Danny, her testy three year old, is playing nicely for once,
squatting happily in the sandbox with his new best friend.
Denny, she thinks the
child's name is. Sounds like Denny, but with that lisp, it's hard
to tell. So what if he lisps, he's really sweet. And so easy to get
along with! No matter how horrible Danny is, he can't seem to scare
this one off the way he does every other sorry excuse for a
playmate.
Denny, is it? Could
his name be Danny too? Not likely, it's just too coincidental. It's
enough that they look alike. The difference is that Karin's Danny
is, OK, difficult, while Denny/whoever, the neighbors' child, is
perfect. If he comes over often enough, maybe some of it will rub
off on Danny here. She thinks Denny's mom could probably teach her
a thing or two about parenting, but hey. She's a working mom. It's
enough to throw the ball or make brownies with the boys, life is
too short to go knocking on other mothers' doors. Besides. The last
thing a careerist like Karin needs is advice from some candy faced
professional mom.
Perhaps if you were around long enough to
exercise a little discipline
...
So what if the woman
does do it better? Denny always knocks politely and comes in
smiling, amazing manners for somebody a narrow notch above toddler.

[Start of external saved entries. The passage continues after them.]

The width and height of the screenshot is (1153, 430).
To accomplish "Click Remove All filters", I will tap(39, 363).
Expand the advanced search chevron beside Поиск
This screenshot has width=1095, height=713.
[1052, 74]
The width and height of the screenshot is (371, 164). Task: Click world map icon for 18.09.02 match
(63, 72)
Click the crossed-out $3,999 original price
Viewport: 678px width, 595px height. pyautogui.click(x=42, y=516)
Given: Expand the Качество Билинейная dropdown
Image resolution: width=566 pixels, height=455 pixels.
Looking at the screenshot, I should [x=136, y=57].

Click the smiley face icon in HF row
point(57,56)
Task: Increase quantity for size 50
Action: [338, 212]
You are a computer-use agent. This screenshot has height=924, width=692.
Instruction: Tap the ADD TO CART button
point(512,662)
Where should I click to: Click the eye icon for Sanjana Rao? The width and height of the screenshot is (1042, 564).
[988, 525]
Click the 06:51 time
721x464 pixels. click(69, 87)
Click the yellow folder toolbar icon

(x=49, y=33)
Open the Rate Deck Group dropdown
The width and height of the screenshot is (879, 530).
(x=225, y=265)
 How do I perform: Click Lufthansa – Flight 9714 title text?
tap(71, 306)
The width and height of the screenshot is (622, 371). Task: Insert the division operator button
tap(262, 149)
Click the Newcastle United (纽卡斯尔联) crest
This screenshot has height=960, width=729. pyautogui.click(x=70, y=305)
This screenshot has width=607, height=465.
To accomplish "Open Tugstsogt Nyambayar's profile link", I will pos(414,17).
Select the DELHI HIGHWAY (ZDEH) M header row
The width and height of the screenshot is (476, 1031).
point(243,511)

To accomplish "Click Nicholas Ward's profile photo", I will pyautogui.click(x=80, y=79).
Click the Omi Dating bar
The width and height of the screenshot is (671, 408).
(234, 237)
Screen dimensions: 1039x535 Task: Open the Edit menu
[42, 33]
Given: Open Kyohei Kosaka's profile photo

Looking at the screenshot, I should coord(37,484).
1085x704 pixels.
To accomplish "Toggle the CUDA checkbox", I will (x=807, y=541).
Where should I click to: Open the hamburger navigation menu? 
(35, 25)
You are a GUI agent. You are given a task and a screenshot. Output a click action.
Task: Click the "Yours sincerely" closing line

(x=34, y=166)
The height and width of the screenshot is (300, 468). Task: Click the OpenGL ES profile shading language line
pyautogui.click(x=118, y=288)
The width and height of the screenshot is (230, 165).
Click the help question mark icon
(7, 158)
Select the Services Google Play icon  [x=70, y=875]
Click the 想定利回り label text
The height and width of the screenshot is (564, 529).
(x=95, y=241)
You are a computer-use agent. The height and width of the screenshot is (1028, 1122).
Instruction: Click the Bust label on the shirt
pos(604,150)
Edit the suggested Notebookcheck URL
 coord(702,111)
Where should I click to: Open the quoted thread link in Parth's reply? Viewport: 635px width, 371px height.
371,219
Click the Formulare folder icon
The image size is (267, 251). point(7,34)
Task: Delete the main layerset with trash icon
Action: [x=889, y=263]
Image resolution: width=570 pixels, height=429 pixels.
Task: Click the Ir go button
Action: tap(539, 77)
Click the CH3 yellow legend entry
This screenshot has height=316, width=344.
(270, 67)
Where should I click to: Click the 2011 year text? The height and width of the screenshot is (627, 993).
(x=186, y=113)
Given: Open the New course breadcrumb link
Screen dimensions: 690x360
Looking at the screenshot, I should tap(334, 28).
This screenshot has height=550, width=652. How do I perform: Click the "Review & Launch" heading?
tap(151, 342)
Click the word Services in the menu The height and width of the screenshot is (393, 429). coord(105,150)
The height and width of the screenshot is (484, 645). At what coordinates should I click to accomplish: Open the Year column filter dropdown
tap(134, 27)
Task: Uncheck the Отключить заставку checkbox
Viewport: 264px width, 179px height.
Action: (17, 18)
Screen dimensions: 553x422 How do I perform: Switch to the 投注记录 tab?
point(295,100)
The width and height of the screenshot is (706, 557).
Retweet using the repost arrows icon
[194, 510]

It's as if he tries to stay small, so she won't trip over him and
send him home. Doesn't fight, always shares. Never cries even when
Danny bops him. Trots off to the toilet without being reminded and
if there's a problem over a toy, Denny laughs and hands it
over.
Karin never has to
worry about what they are doing when he gives her that ravishing
smile and the two of them trot off into Danny's room. At the end of
the day every single toy will be shut back in the toy chest and all
Danny's stuffed animals will be back on the shelves, staring at her
with military precision.
Unlike her own
personal dirt tornado, Denny always has a clean face, shining hair,
cute OshKosh overalls and coordinated Tshirts, no food stains that
Karin can see. Ever. It's clear the child's mother takes good care
of him.
Right
, she thinks with a twinge of guilt.
Like
he's a fulltime job
.
And if she's never met
her? Hey. People keep to themselves here in Cadogan Hills. Nice
neighborhood, there are some lovely people here. But. Sometimes
Karin thinks it would take a quake or an explosion to make them
open the regulation white drapes in their uniform picture windows
and a firebomb to bring them out of their front doors. Cadogan
Hills is so exclusive that except for a couple she met at preschool
and cute Denny here, she hasn't seen any of her neighbors up close.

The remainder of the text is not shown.